# Adding permanent USB ports (lots of pictures)



## horseoutside (May 29, 2013)

Just finished adding two permanently powered USB ports for charging phone/tablet/GPS navigation.










Main points:
* Mounted in the blank button between fuel cap release and boot release buttons. (I don't have the internal movement alarm disabling button, so this was blank.)
* Powered permanently from the 15A cigarette lighter circuit.
* Independently fused.
* When idle, it draws 17mA at 12V. (0.204W)
* Capable of supplying up to 3A at 5V.
* Looks like a high-current supply to a phone/tablet. (Like an AC adapter)
* No cutting/tapping of original wiring.

The bad:
* It's not quite as tidy as I was hoping for. 
* The idle power consumption is slightly higher than I was aiming for. ([email protected] actual vs <[email protected] intended)

The unfinished:
* I haven't added red LEDs underneath it yet to match the dashboard lighting.

So, here's what I did:









Removed the button assembly by pulling gently on the left and right sides to release the clips. It's pretty weak, it comes away easily. Removing the button blank was a bit of a pain, you need to get a screwdriver/something pointy in from the back, between the buttons, to push the clips on the left and right sides out of the way.

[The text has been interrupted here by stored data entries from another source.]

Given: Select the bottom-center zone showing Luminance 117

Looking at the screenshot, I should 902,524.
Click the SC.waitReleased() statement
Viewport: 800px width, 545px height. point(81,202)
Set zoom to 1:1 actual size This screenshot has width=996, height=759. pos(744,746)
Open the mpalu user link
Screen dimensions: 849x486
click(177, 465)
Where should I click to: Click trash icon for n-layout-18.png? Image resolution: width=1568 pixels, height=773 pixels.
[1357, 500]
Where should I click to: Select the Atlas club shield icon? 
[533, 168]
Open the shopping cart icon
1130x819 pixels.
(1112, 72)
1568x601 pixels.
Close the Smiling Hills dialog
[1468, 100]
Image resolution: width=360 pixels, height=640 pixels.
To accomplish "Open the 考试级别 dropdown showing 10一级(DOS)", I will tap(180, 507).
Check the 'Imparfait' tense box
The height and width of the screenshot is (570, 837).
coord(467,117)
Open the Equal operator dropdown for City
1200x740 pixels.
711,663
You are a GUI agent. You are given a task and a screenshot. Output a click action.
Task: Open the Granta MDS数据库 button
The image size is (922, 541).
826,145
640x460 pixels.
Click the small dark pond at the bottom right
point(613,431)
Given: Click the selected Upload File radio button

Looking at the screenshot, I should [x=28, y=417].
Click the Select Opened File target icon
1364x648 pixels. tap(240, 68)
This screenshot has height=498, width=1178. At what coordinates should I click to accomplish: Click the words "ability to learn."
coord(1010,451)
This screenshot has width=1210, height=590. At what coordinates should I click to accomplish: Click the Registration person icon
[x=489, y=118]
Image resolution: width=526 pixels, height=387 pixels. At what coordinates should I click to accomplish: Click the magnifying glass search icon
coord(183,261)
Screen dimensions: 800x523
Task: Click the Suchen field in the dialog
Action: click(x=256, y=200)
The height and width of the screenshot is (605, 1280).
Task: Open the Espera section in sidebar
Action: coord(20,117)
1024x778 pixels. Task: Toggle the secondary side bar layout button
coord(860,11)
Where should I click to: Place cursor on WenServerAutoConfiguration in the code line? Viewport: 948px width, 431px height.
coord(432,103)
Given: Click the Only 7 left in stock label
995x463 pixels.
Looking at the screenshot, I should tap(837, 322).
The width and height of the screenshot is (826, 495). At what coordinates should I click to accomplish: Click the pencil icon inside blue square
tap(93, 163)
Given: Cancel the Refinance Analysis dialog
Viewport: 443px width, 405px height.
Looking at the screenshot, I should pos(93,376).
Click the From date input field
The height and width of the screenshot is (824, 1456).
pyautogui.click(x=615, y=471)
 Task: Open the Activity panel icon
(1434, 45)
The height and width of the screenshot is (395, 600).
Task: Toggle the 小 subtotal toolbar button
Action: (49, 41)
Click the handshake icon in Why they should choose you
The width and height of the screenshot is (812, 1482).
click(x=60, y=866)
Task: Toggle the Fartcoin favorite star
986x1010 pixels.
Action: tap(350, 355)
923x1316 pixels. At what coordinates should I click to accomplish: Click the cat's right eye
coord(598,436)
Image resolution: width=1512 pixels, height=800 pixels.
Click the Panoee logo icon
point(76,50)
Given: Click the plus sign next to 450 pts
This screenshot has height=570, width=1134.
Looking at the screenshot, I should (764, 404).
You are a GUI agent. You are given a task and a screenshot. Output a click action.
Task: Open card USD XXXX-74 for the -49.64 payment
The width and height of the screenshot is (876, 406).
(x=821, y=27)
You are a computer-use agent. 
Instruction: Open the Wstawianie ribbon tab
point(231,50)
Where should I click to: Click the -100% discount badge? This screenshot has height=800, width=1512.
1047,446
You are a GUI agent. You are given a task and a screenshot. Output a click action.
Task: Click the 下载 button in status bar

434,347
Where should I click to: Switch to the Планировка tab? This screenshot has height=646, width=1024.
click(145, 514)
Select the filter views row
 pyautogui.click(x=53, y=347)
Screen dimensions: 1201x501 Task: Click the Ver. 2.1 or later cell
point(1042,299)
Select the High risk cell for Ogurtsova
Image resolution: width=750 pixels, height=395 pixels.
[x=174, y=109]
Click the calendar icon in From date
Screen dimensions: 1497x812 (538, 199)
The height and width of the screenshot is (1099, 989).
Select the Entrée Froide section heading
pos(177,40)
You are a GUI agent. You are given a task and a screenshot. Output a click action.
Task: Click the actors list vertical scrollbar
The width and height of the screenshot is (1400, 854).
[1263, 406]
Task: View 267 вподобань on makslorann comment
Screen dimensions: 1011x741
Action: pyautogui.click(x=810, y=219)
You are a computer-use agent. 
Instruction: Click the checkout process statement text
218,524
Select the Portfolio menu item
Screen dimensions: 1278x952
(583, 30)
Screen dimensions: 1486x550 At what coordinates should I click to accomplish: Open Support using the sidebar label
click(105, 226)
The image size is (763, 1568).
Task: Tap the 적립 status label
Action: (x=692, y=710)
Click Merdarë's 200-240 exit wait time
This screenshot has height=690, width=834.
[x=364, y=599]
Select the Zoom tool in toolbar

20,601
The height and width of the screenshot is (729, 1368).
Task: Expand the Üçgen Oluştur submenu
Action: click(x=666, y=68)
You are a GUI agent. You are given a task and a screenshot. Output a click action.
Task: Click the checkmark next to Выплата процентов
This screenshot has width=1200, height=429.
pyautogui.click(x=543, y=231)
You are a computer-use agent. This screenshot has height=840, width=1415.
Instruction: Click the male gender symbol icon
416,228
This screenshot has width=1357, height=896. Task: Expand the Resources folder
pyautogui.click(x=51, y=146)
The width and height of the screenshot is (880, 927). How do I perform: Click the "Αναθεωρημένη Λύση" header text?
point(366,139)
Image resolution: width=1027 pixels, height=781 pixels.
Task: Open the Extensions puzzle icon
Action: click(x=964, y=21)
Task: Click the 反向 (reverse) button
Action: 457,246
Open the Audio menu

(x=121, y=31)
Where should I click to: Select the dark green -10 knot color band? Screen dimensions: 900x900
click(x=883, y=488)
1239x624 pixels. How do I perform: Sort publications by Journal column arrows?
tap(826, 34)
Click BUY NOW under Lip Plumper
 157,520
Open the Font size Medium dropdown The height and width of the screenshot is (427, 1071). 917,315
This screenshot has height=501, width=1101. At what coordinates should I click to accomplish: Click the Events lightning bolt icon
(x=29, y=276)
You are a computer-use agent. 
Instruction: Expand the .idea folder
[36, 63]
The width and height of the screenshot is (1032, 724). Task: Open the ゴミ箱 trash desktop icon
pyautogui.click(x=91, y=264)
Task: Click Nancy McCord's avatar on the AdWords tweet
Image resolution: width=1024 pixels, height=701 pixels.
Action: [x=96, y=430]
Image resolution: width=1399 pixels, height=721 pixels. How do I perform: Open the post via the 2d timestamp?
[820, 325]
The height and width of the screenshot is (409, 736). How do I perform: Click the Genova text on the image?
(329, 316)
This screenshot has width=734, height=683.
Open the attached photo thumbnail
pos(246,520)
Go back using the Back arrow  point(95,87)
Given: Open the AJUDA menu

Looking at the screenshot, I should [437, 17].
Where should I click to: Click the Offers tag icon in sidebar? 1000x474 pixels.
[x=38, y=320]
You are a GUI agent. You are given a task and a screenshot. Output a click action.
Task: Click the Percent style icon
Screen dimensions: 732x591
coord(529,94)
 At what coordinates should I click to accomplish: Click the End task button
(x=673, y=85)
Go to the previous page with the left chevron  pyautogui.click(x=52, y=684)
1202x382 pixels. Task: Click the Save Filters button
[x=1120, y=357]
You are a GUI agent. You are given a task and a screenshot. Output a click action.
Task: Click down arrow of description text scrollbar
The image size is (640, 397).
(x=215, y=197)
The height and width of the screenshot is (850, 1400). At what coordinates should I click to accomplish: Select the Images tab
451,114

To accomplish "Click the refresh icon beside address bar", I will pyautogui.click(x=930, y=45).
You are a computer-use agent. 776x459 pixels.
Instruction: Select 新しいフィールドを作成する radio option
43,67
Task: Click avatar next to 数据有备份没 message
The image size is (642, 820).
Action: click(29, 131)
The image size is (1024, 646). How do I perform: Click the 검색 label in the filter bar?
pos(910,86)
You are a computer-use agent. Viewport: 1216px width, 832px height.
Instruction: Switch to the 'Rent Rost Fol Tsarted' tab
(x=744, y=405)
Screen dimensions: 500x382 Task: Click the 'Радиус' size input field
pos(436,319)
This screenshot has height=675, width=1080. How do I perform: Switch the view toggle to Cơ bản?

Used a rotary tool with a milling bit to mill out all the plastic supports and walls.









Testing fit of USB ports, button blank is nearby.









Preparing to make a big hole for the USB ports.









First bit of cutting that will be visually apparent. No going back now!









Fine fitting done with small hand files.









USB ports anchored to the inside of the button blank by bending some of the little arms backwards. Not sure if the thin arms at the sides are intended for port mounting or plug friction, but I don't need them for plug friction as plugs are more than secure enough.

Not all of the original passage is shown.